Sometimes life doesn’t go as planned.
I was born and raised a member of the Church of Jesus Christ of Latter-day Saints. There are many specific beliefs associated with the Church that many people in the world disagree with, but that I cherish and feel to be true. Growing up, I had a goal to marry another member of the Church inside the temple (a sacred place where members of the Church make covenants to God at different phases of life), to be sealed to him for time and all eternity. There was never any question about how my life would go. At the right time and when I was ready, I would marry a man in the temple and we would raise our family in the Church. We would accept any callings or assignments extended to us. We would be a “power couple.” When I met my husband, I knew he checked every requirement I had set for myself to marry. He was an active member of the Church, he had served an honorable full-time mission, he was a worthy priesthood holder, and he had a strong testimony of the temple and of the gospel of Jesus Christ. We were soon sealed in the temple.
Last April, just three months shy of our two-year anniversary, my husband decided that he no longer believed the unique teachings of the Church of Jesus Christ of Latter-day Saints. He wanted “out.” While this may not seem like a big deal to people who aren’t actively religious or part of organized religion, leaders of the Church of Jesus Christ teach that marrying another active, believing member of the Church is the only way to have eternal happiness together. While I acknowledge the faults that exist within the Church, I still cherish the foundational principles of the gospel of Jesus Christ. It brings me happiness, and it works for me in my life. I did not want to leave the Church with my husband.
The words “Mixed Faith Marriage” are daunting, and it can be very discouraging if you find yourself faced with it. When my husband expressed his updated feelings about the Church, my mind raced back to the list I made as a 12-year-old about what my future spouse needed to be in order for me to be in a “successful marriage.” However, I also looked back at the last two years of being married and all the ways we have continued to fall in love with each other. I thought about how he treats me, how he treats his family and others around him, and how much we have grown together.

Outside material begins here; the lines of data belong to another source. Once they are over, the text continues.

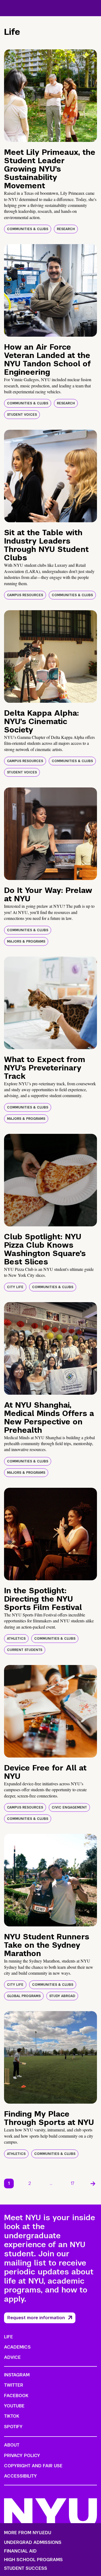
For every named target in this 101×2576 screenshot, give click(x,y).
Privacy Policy (22, 2455)
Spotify (13, 2427)
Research (66, 229)
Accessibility (20, 2476)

It has been six months since this change. His beliefs continue to fluctuate as he navigates this faith transition, and I try my best to give him the space to freely explore where he stands with his faith and his position in (or out) of the Church without feeling any outside pressure from me. These six months have been scary, but they have also been extremely eye-opening in ways we didn’t expect. Our emotional intimacy has substantially increased as we have opened up about topics that we have never had to discuss in so much depth before. Our communication with one another has developed into a dimension that we didn’t even knew we were lacking in. Our love for each other has matured in a way that gives us greater perspective and outlook on our marriage. And I have come to learn a few things:
- We can be happy in a mixed faith marriage, and we refuse to let anybody tell us otherwise.
- I will not accept any pity-filled eyes in my direction. There is absolutely no reason to feel sorry for me being married to a man with different beliefs, and who is following the path he needs to follow to be true to himself.

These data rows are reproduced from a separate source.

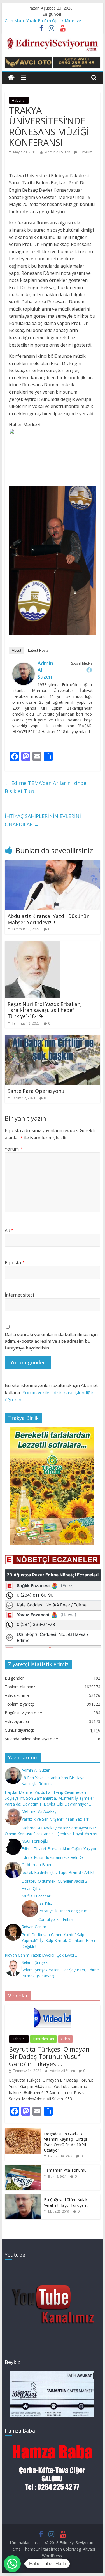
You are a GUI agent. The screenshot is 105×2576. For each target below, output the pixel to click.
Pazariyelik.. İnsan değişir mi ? (64, 1910)
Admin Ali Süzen (58, 152)
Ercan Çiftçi (32, 1888)
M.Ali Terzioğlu (35, 1841)
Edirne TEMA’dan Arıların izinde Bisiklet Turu (45, 787)
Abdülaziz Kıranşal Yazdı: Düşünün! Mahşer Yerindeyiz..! (49, 919)
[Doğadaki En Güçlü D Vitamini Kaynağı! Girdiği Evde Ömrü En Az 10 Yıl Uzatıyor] (23, 2131)
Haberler (19, 100)
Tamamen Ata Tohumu (65, 2170)
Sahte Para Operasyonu (36, 1091)
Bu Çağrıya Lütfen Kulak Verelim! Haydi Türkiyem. (66, 2202)
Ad (9, 1230)
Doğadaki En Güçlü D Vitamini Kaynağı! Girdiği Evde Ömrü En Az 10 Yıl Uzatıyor (65, 2142)
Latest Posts (38, 650)
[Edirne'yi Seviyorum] (11, 78)
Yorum (13, 1149)
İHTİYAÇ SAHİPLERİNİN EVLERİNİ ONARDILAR (43, 820)
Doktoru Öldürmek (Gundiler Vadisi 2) (55, 1881)
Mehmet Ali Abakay (39, 1811)
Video (65, 2038)
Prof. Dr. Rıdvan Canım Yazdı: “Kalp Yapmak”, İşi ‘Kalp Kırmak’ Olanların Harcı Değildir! (58, 1940)
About (16, 650)
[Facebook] (89, 669)
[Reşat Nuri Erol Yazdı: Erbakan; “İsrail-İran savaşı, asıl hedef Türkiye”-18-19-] (32, 944)
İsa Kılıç (45, 1903)
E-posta (15, 1263)
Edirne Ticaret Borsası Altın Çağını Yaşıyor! (59, 1848)
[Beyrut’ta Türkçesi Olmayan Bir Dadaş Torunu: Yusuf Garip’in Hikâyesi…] (52, 2008)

- God still loves us both equally, and is not mad at my husband for his changed beliefs. In fact, his relationship with God has grown through this transition.

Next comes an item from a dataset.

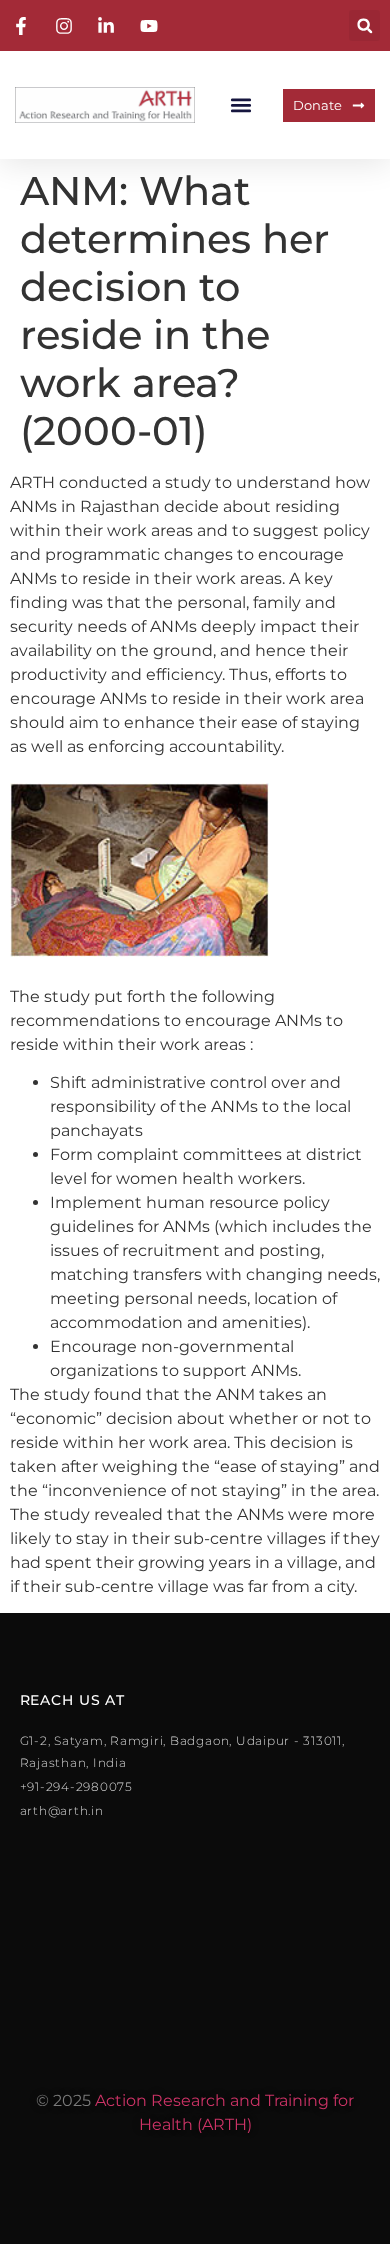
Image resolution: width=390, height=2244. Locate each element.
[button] (364, 25)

- Most of the qualities we both cherish that drew us together when we got married (God, family, service, kindness, acceptance, authenticity, gratitude, etc.) are still the same with or without organized religion.
- I do not have to pick between my husband and my position in the Church. I can, and will, have both.
Growing up, I always wanted to be a “power couple” with my future spouse, but I was wrong about the prerequisites for that to happen. Now, in a mixed-faith marriage, I know that we are more of a power couple than many active couples in the Church, because of our respect for our personal agency and individual life journeys.
The world needs more mixed-faith power couples. My husband and I are still on this journey together and we are far from perfect, but we are learning every day from each other and from other couples in this journey with us.
One Response
I love this story ❤, its full of love and tolerance. It’s about giving each other space and true care and grow together. Your children will benefit from how you handled this shift, and so will all of us hearing your story.